Monday 3 November 2014

How To Think With Clarity and Power

William F McLaughlin 

How To Think With Clarity and Power

Whether or not your life works depends on how clearly you see things and that depends 
on how relaxed and centered you are. When relaxed, you know what you're doing, and only do
what you know. Things then fall into place without stress or strain, and goals are achieved as a matter of course. But when you're disturbed or excited about something painful or pleasurable, 
the opposite happens: you lose your objectivity and think you know what you're doing
rather than know you know. Things then become an effort and a struggle. They don't click
as thought or planned, and you experience disappointment or failure as a result.

The distinction between knowing what you're doing and thinking you know is subtle,
but makes the difference between frustration and success in all you do.
Let's look at how excitement or disturbance not only affects your ability to see clearly,
but also how it sets off a chain reaction process by which the problem is perpetuated indefinitely - 
and without your even being aware of it.
Have you ever been so sure of something only to find you were totally wrong about it?
Wasn't it bewildering? Maybe it was a school, work or business decision, or the choosing
of an investment or marriage partner. You considered everything so carefully,
had no doubt it was right, that it'd work - then it crashed and you wondered what went wrong.

This is what happened: Instead of basing your decision on matters relating to the issue itself,
you got emotionally involved in it. Such involvement affected your ability to remain impartial. Instead of seeing all sides of the situation indifferently in order to make the right decision,
you influenced it - took it personally instead of objectively or neutrally. Your personal (emotional) involvement contaminated the decision-making process. The decision wasn't based on fact,
but on the influential sway of your own personally-biased opinion. You colored the decision, interfered with it, unconsciously manipulated it to coincide with how you believed or "thought"
it should, would or could be. This biased decision caused the outcome to be inevitably different than the way you envisioned it - different meaning negative and negative meaning stress.
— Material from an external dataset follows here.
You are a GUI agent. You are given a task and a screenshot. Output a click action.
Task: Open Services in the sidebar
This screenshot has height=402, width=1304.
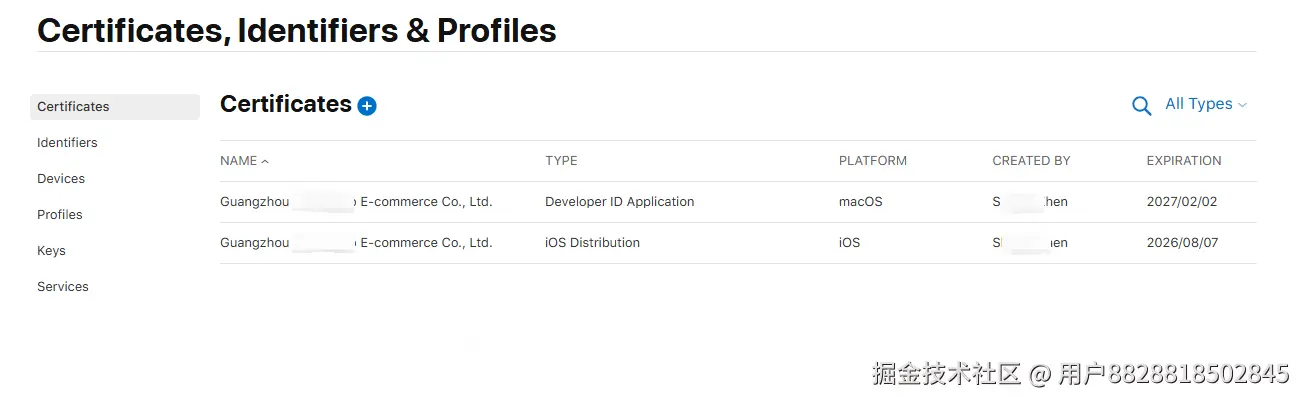point(63,287)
The negative outcome is perpetuated when you carry over residual stress from past situations 
into the present one, insuring it too will result negatively. On a short-term basis, it's like being upset over a flat tire and reacting by kicking it and stubbing your toe. Then in angry reaction,
you punch the fender and fracture your hand; and in reaction to that, you yell obscenities, are arrested for disorderly conduct, put in a straight jacket, and placed under psychiatric observation.
More commonly, it's like being resentful over a bad golf stroke, then carrying that resentment
to negatively affect the next stroke, then the next, until your whole game is off - which would throw your whole day off. And if you carry this cause and effect cycle to its logical conclusion, 
your whole week would be off, your whole month, and whole life would be off.
Other examples would be fear of dogs because of being bitten as a child, fear of starting
a new business venture because of a past failure, fear of closeness or openness in a relationship because of a past hurt, and so on.

Thus are you involved in an unconscious (hypnotic) chain reaction process where stress causes you to not see clearly what you're doing; not seeing clearly brings about a negative outcome,
and the negative outcome causes stress which causes you to not to see clearly what you're doing all over again.

In a circle or cycle there's no difference between the beginning and the end - they're the same point. Whenever you enter the moment stressfully, you set events into motion which brings stress in the end. If you're in error going in, you'll be disappointed coming out.
What goes, comes; what gives, gets. The end is always a mirror reflection of the beginning.
The state of mind you're in now is the one you'll return to when all is said and done. Your future
is nothing more than a projection of your present state of mind - plus a few more gray hairs.

The remedy becomes this: Change the beginning. Change the present. Enter each moment calmly neutral instead of tensely personal regardless of what happened a second ago or a year ago.
It's simply a process of changing your attitude, the way you habitually look at things:
It's not raining on you personally, it's just raining; that clerk is not insensitive toward you, personally, he just happens to be insensitive, and you just happen to be convenient.
And that half glass of water isn't half empty or half full; it's just a half glass of water.

The personal view is an opinion; the objective, centered view is a fact. Intelligence is not
what you think; it's the matter-of-fact way you look at things. It is this centered, unaffected viewpoint that allows you to see the situation you're in with such extraordinary clarity that fear, conflict, and error are naturally eliminated, and all of your actions and responses become perfectly appropriate, effective, and effortless. It's amazing!